August 26, 2006

Indigenous people respected (believe it or not)

Three Countries Respect Indigenous CultureMany adults in the United States express pride in their country’s Native American heritage, according to a poll by Roy Morgan International. 70 per cent of respondents believe indigenous culture is an essential component of American society.

Australia was next on the list of the three nations surveyed with 69 per cent, followed by New Zealand with 58 per cent. The percentage of Australian respondents who acknowledged the contribution of Aboriginal culture increased by five points since 2000, while in New Zealand, the number of respondents who endorsed Maori culture went up by nine points.


Anonymous said...

I wonder about the 30% of Americans who said NO on this question. How many of them were confused, and how many are ill-willed (angry that Custer and Jackson didn't finish the job)?

Rob said...

Good point. If 30% of Americans don't respect Native cultures, does that mean they're prejudiced against Indians? That's a huge bloc of bigotry for Indians to overcome.

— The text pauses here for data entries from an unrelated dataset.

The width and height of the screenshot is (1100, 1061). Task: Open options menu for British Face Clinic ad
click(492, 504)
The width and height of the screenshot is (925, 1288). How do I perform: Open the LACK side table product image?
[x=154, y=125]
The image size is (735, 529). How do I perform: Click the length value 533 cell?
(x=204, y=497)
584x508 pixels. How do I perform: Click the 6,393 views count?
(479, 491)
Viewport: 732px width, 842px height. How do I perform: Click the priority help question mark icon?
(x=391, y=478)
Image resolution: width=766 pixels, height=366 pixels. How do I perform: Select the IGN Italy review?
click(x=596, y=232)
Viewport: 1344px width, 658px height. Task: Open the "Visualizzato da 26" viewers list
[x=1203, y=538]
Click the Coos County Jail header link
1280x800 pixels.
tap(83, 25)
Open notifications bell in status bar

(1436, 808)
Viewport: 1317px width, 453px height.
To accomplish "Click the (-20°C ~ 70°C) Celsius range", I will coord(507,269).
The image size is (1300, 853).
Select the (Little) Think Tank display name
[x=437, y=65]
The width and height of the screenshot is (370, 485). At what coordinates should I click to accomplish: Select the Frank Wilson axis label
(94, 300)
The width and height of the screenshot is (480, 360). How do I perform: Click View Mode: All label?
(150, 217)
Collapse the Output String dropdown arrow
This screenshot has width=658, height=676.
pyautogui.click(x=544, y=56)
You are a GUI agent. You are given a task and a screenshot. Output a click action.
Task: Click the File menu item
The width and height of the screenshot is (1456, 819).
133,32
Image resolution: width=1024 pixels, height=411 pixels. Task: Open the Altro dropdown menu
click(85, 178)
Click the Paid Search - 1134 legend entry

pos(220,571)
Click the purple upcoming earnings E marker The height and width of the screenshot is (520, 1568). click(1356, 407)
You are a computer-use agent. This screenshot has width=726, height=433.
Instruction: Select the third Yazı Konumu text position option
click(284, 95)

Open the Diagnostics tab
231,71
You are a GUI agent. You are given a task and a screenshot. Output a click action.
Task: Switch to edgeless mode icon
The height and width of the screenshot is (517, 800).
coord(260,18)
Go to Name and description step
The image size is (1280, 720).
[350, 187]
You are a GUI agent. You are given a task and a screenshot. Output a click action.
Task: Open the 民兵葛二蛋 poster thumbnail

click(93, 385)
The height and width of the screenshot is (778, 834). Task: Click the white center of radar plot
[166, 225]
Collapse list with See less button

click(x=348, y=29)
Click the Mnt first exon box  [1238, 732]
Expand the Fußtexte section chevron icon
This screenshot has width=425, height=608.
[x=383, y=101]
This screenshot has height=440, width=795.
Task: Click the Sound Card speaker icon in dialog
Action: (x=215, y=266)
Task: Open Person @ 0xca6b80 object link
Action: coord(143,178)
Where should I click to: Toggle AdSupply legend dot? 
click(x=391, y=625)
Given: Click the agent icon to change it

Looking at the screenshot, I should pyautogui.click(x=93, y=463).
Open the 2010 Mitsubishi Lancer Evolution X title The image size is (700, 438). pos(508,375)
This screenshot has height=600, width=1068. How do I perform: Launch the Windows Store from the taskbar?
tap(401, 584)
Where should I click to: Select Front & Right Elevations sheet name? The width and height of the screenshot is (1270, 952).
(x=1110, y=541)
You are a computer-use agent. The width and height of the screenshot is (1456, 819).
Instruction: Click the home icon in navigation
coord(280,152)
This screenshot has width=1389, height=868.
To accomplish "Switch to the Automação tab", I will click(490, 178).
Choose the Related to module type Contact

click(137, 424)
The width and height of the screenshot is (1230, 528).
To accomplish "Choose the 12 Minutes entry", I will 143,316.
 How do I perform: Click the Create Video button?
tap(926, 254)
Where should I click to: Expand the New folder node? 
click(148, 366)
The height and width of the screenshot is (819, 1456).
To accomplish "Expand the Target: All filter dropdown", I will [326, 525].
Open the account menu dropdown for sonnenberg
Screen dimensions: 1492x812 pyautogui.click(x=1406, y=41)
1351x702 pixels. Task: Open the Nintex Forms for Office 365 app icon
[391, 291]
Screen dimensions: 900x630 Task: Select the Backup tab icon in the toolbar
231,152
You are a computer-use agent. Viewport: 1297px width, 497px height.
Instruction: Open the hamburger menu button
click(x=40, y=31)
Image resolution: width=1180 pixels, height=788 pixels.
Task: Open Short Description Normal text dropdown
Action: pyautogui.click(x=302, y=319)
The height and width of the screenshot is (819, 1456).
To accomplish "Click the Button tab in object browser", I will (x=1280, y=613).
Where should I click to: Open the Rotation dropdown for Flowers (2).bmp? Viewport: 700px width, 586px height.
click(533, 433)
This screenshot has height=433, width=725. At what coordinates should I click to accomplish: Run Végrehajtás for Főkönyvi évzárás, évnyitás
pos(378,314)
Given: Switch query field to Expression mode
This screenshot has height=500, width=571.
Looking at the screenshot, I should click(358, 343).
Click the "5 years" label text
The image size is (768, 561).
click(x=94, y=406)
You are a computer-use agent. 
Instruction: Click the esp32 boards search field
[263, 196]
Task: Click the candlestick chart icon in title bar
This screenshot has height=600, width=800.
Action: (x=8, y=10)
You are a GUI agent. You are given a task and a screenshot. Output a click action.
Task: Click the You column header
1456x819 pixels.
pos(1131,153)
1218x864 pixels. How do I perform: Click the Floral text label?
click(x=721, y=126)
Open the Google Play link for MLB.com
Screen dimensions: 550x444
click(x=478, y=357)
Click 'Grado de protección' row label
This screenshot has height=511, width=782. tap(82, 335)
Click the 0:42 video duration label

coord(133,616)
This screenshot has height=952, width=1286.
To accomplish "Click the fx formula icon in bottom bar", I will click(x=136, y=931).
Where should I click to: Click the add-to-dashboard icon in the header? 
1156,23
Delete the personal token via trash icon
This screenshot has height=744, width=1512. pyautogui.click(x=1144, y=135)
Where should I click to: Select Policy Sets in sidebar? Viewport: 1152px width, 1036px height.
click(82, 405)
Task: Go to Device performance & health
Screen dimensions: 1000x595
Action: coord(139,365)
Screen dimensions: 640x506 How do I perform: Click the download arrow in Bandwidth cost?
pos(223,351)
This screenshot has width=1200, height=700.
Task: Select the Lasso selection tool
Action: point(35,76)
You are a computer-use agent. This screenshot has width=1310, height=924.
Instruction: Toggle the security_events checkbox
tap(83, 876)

And as someone noted, what about Canadians? With their prominent aboriginal cultures, why aren't they in the top three countries in terms of respecting Natives? Is Canada a hotbed of anti-Indian sentiment?

Anonymous said...

...and how many of the New Zealanders (who came in third) did not have an increased respect for Maori, but were instead thinking of the vibrant Hobbit, Orc, and Rohirrim horseclan cultures which the recent Peter Jackson films showcased? That's the only one big thing to happen in recent years in New Zealand. What else could explain the sudden 9% jump?

Rob said...

At, we post stories about the Maori once or twice a week. I don't follow this news much, but they just installed a new king and are negotiating settlements of various claims. There's also the recent movie Whale Rider, which gained critical acclaim.

Overall, I bet the Maori are in the news about as much as the Natives in the US, Canada, or Australia. We may not see it from our vantage point, but that says more about us than it does about them.